Where the entries below show "Passkey verwenden (397, 344)", begin there and print that line and all following lines exactly, through the last, omitting pictures.
******************************
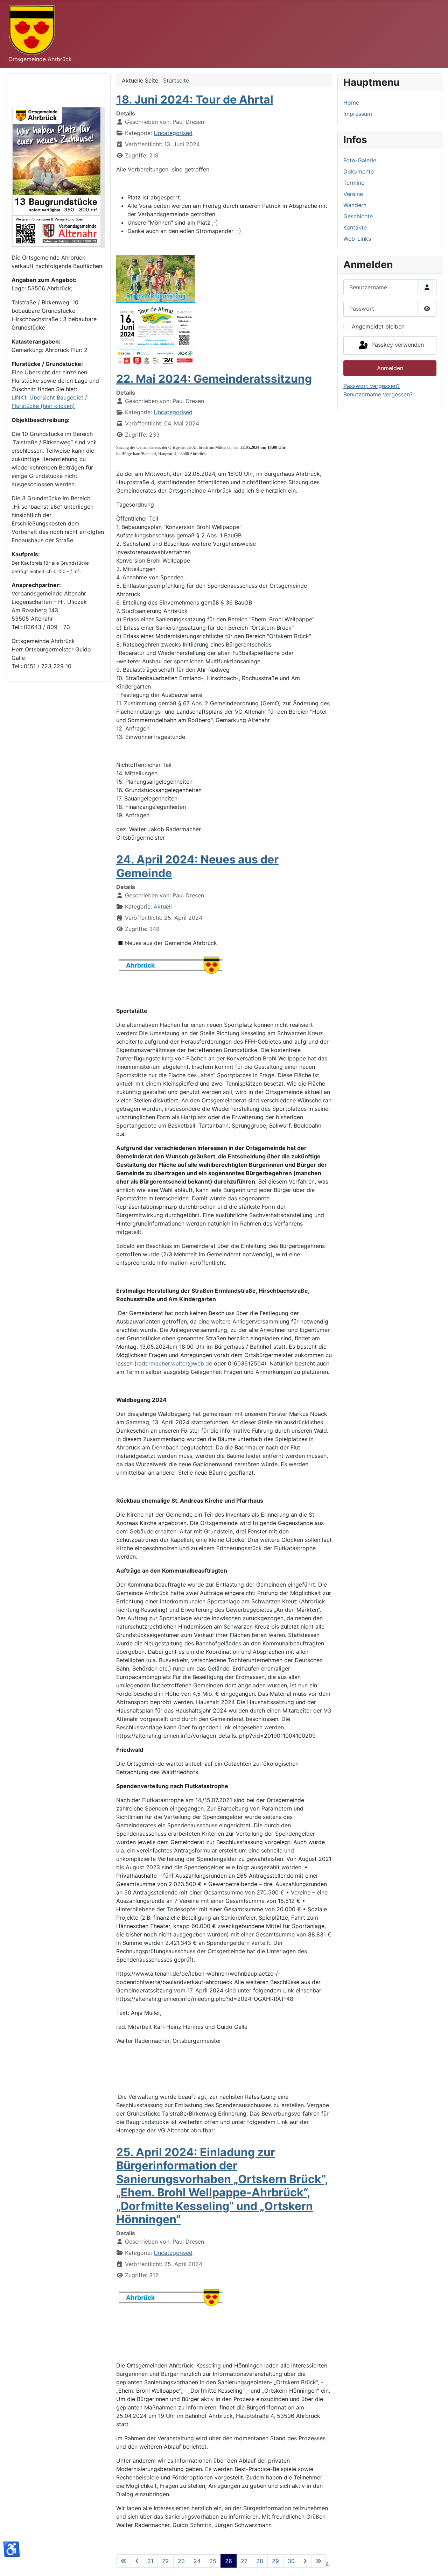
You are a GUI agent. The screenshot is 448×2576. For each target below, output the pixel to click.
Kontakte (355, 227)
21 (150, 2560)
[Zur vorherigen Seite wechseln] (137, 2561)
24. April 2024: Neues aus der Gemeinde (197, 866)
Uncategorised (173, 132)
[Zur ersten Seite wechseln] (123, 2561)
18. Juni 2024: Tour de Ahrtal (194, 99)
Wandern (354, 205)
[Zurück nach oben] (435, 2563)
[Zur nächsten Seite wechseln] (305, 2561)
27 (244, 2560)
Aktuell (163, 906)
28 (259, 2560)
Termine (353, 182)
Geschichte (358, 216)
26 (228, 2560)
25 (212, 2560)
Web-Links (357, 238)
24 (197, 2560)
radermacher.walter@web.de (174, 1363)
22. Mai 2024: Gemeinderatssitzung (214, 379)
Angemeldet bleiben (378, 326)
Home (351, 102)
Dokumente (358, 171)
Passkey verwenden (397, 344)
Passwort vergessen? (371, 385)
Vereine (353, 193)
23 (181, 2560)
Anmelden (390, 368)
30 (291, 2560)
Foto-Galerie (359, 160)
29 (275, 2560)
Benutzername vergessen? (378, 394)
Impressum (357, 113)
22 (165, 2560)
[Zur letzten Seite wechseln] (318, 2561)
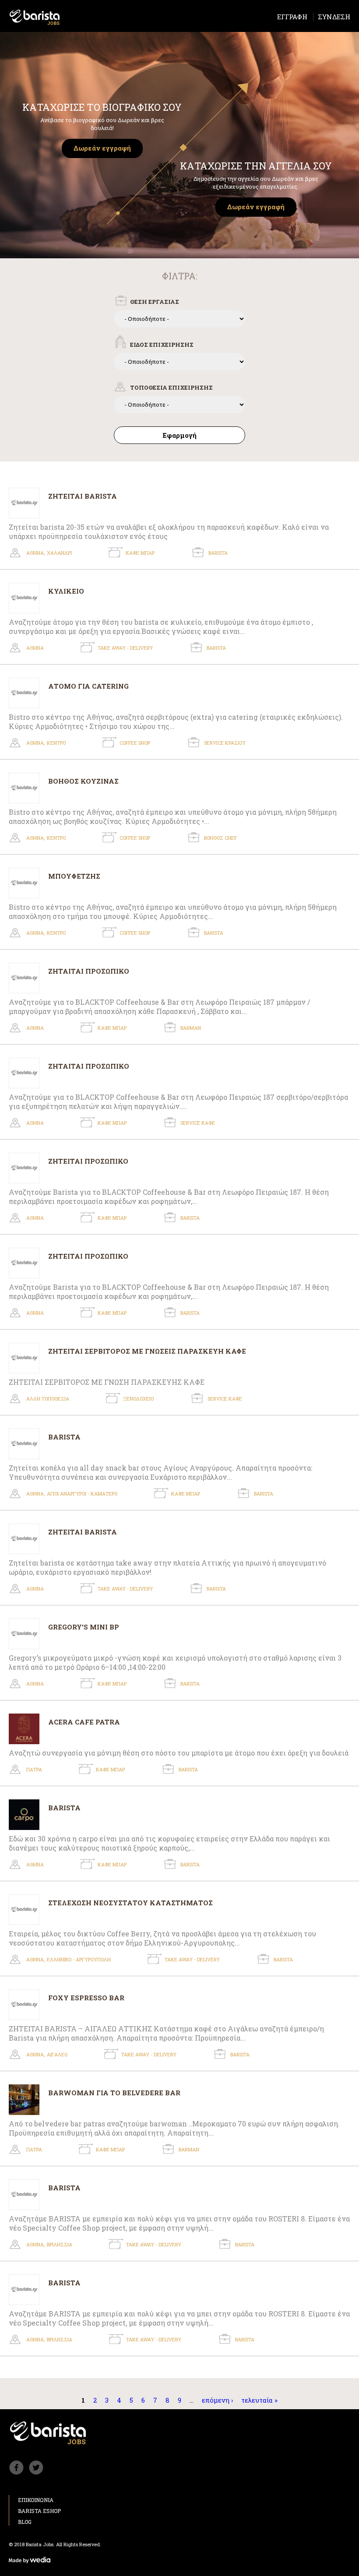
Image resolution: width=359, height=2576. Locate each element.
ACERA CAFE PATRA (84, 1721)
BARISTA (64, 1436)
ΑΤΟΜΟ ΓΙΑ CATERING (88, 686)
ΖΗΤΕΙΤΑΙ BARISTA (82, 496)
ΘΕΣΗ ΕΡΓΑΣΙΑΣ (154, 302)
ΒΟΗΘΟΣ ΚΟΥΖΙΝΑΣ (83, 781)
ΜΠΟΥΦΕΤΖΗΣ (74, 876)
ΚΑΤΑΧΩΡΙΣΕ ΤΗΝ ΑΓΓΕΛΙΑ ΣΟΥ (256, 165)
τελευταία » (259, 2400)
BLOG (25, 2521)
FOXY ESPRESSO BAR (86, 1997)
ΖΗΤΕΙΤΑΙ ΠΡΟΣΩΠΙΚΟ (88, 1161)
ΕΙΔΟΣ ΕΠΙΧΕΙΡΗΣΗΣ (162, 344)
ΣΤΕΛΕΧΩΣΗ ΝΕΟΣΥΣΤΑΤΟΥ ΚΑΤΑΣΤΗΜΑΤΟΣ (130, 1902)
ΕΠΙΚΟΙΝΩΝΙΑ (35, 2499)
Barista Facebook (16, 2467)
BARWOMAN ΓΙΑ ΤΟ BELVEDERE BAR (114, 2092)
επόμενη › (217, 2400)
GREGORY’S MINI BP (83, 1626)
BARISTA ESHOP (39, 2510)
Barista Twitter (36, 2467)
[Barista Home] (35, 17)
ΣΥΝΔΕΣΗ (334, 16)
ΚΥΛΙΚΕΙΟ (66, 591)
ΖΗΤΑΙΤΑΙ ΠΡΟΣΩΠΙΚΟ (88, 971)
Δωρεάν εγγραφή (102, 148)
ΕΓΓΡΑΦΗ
******************************
=== Exercise result ===
Passkey verwenden (397, 344)
Passwort vergessen? (371, 385)
Vereine (353, 193)
23 (181, 2560)
Anmelden (390, 368)
30 (291, 2560)
Foto-Galerie (359, 160)
29 (275, 2560)
Benutzername vergessen? (378, 394)
Impressum (357, 113)
22 (165, 2560)
[Zur letzten Seite wechseln] (318, 2561)
Image resolution: width=359, height=2576. Locate each element.
ACERA CAFE PATRA (84, 1721)
BARISTA (64, 1436)
ΑΤΟΜΟ ΓΙΑ CATERING (88, 686)
ΖΗΤΕΙΤΑΙ BARISTA (82, 496)
ΘΕΣΗ ΕΡΓΑΣΙΑΣ (154, 302)
ΒΟΗΘΟΣ ΚΟΥΖΙΝΑΣ (83, 781)
ΜΠΟΥΦΕΤΖΗΣ (74, 876)
ΚΑΤΑΧΩΡΙΣΕ ΤΗΝ ΑΓΓΕΛΙΑ ΣΟΥ (256, 165)
τελευταία » (259, 2400)
BLOG (25, 2521)
FOXY ESPRESSO BAR (86, 1997)
ΖΗΤΕΙΤΑΙ ΠΡΟΣΩΠΙΚΟ (88, 1161)
ΕΙΔΟΣ ΕΠΙΧΕΙΡΗΣΗΣ (162, 344)
ΣΤΕΛΕΧΩΣΗ ΝΕΟΣΥΣΤΑΤΟΥ ΚΑΤΑΣΤΗΜΑΤΟΣ (130, 1902)
ΕΠΙΚΟΙΝΩΝΙΑ (35, 2499)
Barista Facebook (16, 2467)
BARWOMAN ΓΙΑ ΤΟ BELVEDERE BAR (114, 2092)
επόμενη › (217, 2400)
GREGORY’S MINI BP (83, 1626)
BARISTA ESHOP (39, 2510)
Barista Twitter (36, 2467)
[Barista Home] (35, 17)
ΣΥΝΔΕΣΗ (334, 16)
ΚΥΛΙΚΕΙΟ (66, 591)
ΖΗΤΑΙΤΑΙ ΠΡΟΣΩΠΙΚΟ (88, 971)
Δωρεάν εγγραφή (102, 148)
ΕΓΓΡΑΦΗ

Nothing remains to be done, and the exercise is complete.